Comments and Suggestions for Authors

This paper proposes a hybrid architecture that combines the state space model (SSM) with the dynamic graph attention mechanism for robust air traffic flow prediction under weather interference. However, some problems need to be addressed in the following:

  1. The SSM branch assumes that the state evolves smoothly and responds slowly to sudden events, which may lead to prediction lag. An event-triggered mechanism can be introduced. For example, when a sudden change in weather or a sharp drop in traffic is detected, the weight of the attention branch can be temporarily increased.
  2. Top-k pruning and weather thresholds may accidentally remove long-range or low-frequency but crucial spatial dependencies, which will affect the experimental results. Causal discovery methods (such as the PC algorithm) can be combined to pre-identify key paths, thus avoiding blind pruning and accidentally removing crucial spatial dependencies.
  3. The model did not observe an obvious process of performance degradation under extreme weather conditions (such as volcanic ash) in the training data. It is recommended to introduce adversarial training or data augmentation (such as synthesizing extreme weather scenarios) to improve the generalization ability and enhance the reasoning ability for unknown weather patterns.
  4. It is recommended to improve the quality and clarity of the pictures in the paper. For example, in Figure 3, the legend blocks an important curve. It is suggested to adjust the position of the legend to avoid affecting the reading.
  5. The experiments in the paper were only conducted on historical data and did not address practical challenges such as real-time data streams, latency, and system integration.
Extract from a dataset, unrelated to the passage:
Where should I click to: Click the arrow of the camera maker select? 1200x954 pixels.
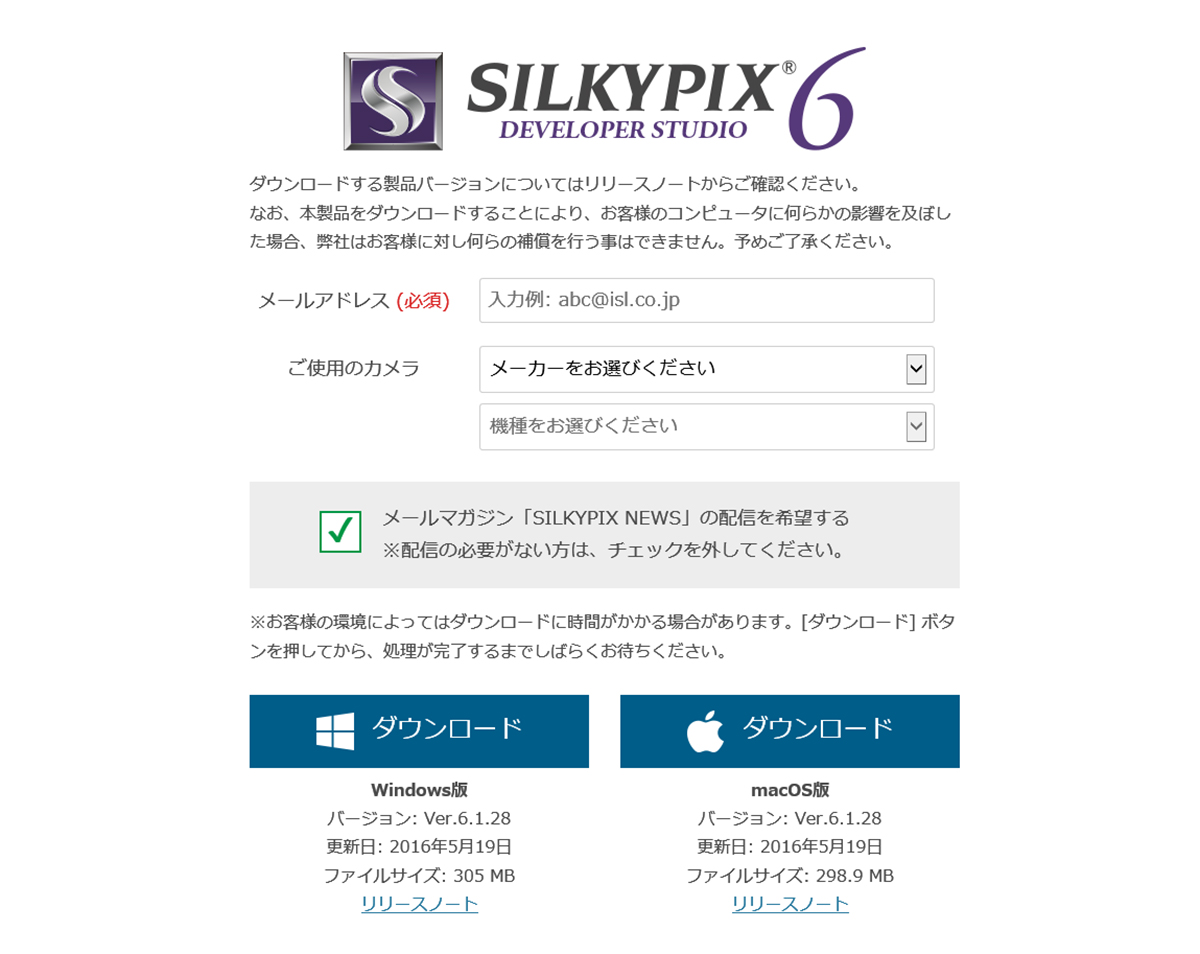(x=916, y=369)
It is recommended to conduct real-time simulation tests to verify the feasibility of the method.

Author Response

Please see the attachment.

Author Response File: Author Response.pdf

Round 2

Reviewer 2 Report

Comments and Suggestions for Authors

Well the required adjustments.

Reviewer 4 Report

Comments and Suggestions for Authors

The authors have already answered the inquiries and carefully revised themanuscript based on the reviewers' comments. In my opinion, the revised manuscript should bepublished after checking the template.